Don't Get Thrown for a Loop
How to Answer Five Difficult Interview Questions
While some interview questions are easy to answer, others can make or break you. Here are some tips for getting through the more difficult (and sometimes bizarre) ones.
Tell Me a Story.
Huh? Before you launch into Alice in Wonderland, find out what kind of story the interviewer wants to hear. Asking for clarification shows you are thoughtful and won't go on wild goose chases in the office if difficult projects aren't spelled out for you in advance.
Once you learn the type of story requested, create your very short tale around a time that you accomplished something great. Keep it short and sweet, and remember: Always make yourself look good. Think of this as the interviewer, "What don't I know about you that I should?" or "What skills do you have that could make you do this job well?"
What Do You Think of Your Last Boss?
Be careful.
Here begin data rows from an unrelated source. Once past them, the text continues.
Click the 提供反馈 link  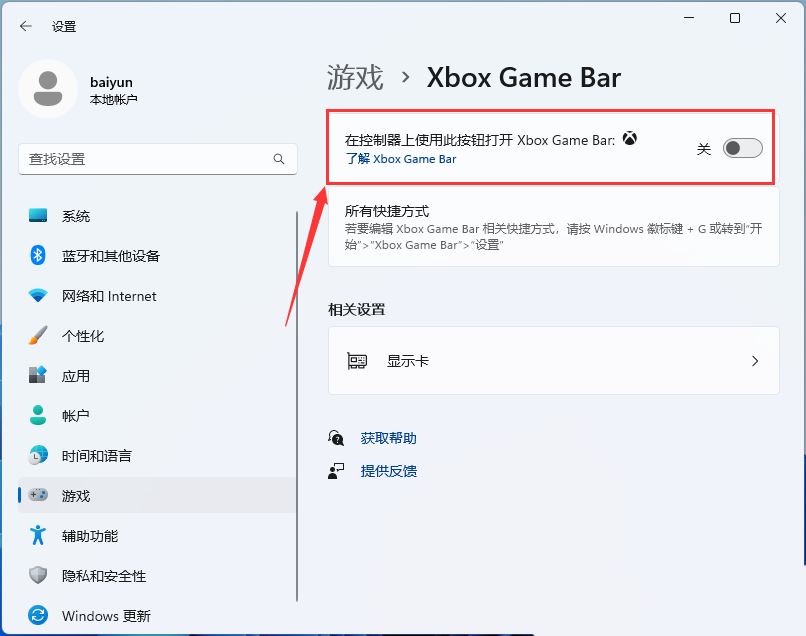coord(389,472)
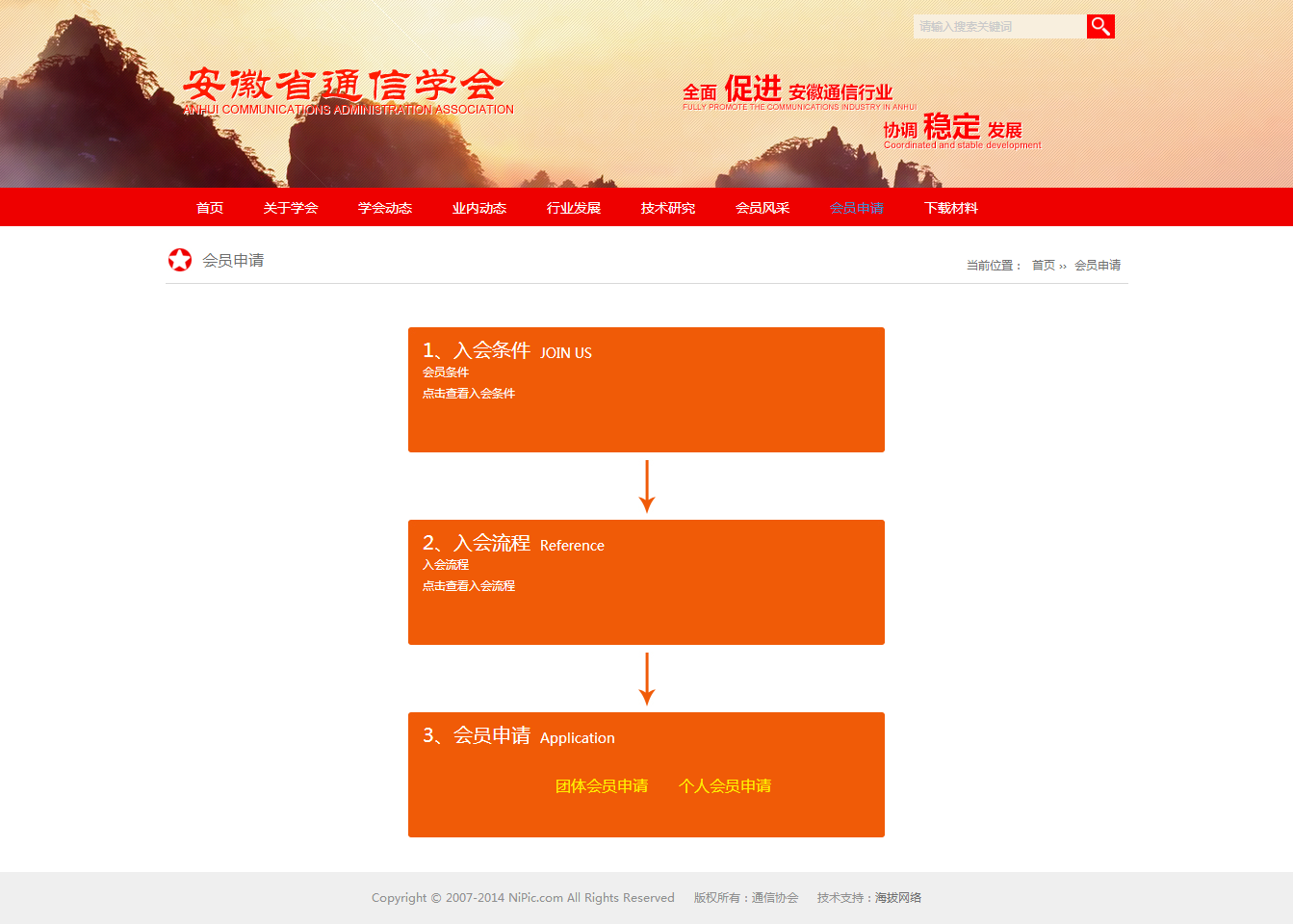Image resolution: width=1293 pixels, height=924 pixels.
Task: Go to 关于学会 in the nav bar
Action: point(291,208)
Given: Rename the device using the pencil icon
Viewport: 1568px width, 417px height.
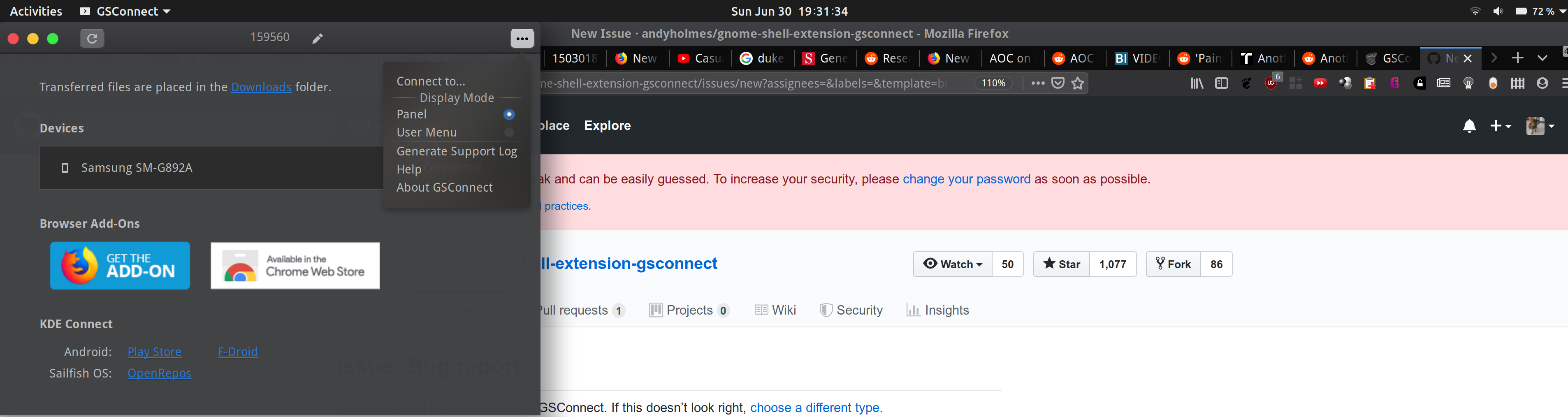Looking at the screenshot, I should (x=317, y=37).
Respond concisely in a way that indicates your respect for authority and your ability to get along with superiors.
How Would You Deal with a High-Strung Personality?
If asked a question that relates to how you'd deal with a difficult personality, answer and then ask why the interviewer is asking. It's best to find out early if you're interviewing for a job with a lunatic so you can quit pursuing it.
Tell Me a Little About Yourself.
Always be prepared for this question, or you'll end up droning on and on. Make your answer short and sweet. Also, feel free to get clarification from the interviewer: Any area you'd prefer to hear about? My education? Experience?
Generally, you want to tie your answer into a professional attribute or two. For example: "I work well with others," "My strong organizational skills end up making me the leader in most projects I'm on," or "I approach anything I do with gusto and put in 150 percent." Or if you're a great communicator, say so and state how that attribute has helped you in your career. It doesn't have to be a difficult question if you think of it as, "Tell me something great about yourself." But you should be prepared.
How Do I Rate as an Interviewer?
Even if you think the interviewer belongs in the Clown Hall of Fame, don't voice an ounce of criticism. You could say it's been a tough interview (if it has), and that you hope you are providing enough information for the person to make an informed decision. You could toss this back at the interviewer and ask, "How well do you think I would fit the job?" But be careful -- you might not like what the person has to say.